New challenges and opportunities in child and adolescent vaccination

Add to my calendar 13/09/2018 10:46 am Australia/Melbourne New challenges and opportunities in child and adolescent vaccination Auditorium DD/MM/YYYY

WHEN
13 Sep 2018
12:00 - 1.00pm

WHERE
Auditorium

At this seminar, Professor Kristine Macartney from the School of Medicine, University of Sydney, will talk on New challenges and opportunities in child and adolescent vaccination.

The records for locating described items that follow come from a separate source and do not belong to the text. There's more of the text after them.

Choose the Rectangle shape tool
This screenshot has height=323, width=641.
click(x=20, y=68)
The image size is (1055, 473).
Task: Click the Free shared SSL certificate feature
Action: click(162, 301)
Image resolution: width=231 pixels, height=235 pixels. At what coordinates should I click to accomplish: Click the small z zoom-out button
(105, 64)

Worldwide, more people than ever have been prevented from dying or suffering morbidity from infectious disease through cost-effective child and adolescent vaccination programs. Yet, a range of challenges persist. These include: improving access to basic vaccines for an estimated 20 million children (predominantly in low and middle-income countries); ensuring affordable new vaccines are developed and can reach those in greatest need; strengthening healthcare systems to introduce and sustain more (and sometimes competing) vaccines into crowded schedules; and combatting vaccine safety concerns and ‘fake news’. Opportunities include development of new vaccines, including those given in pregnancy to prevent disease in early infancy, such as from RSV and group B streptococcal infection and increasing use of vaccination in early adolescence (eg against HPV and meningococcus). Changes to vaccine development are being underpinned by rapid advances in immunology but must be matched by multi-disciplinary research to ensure new vaccines can be delivered to vulnerable populations to maximise disease prevention.

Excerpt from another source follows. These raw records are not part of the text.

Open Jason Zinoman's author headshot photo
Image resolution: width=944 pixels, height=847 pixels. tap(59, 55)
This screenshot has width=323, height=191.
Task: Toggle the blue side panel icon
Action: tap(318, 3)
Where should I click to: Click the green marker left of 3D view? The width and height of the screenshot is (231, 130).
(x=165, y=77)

Professor Kristine Macartney is a paediatrician specialising in infectious diseases. She is a medical graduate of the University of New South Wales and undertook her specialty training in Sydney and in the United States at the Children’s Hospital of Philadelphia. Her Doctorate of Medicine was on rotavirus infection, in particular the mucosal immune response to novel vaccine candidates. She was a founding member of the Vaccine Education Centre at the Children’s Hospital of Philadelphia. She is currently Director at the National Centre for Immunisation Research & Surveillance, a paediatric infectious disease consultant at The Children’s Hospital at Westmead and an Professor in the Discipline of Paediatrics and Child Health, University of Sydney. Her research interests include translation of evidence into policy and practice, vaccine safety, and most other areas of vaccine preventable diseases research, particularly in relation to rotavirus, varicella zoster virus and influenza. She is the senior editor of the Australian Immunisation Handbook (9th Edition, 2008 and 10th Edition, 2013) and has authored many peer-reviewed publications. She is a former member of the Advisory Committee on the Safety of Medicines and a current member of the Advisory Committee on Vaccines of the Therapeutic Goods Administration.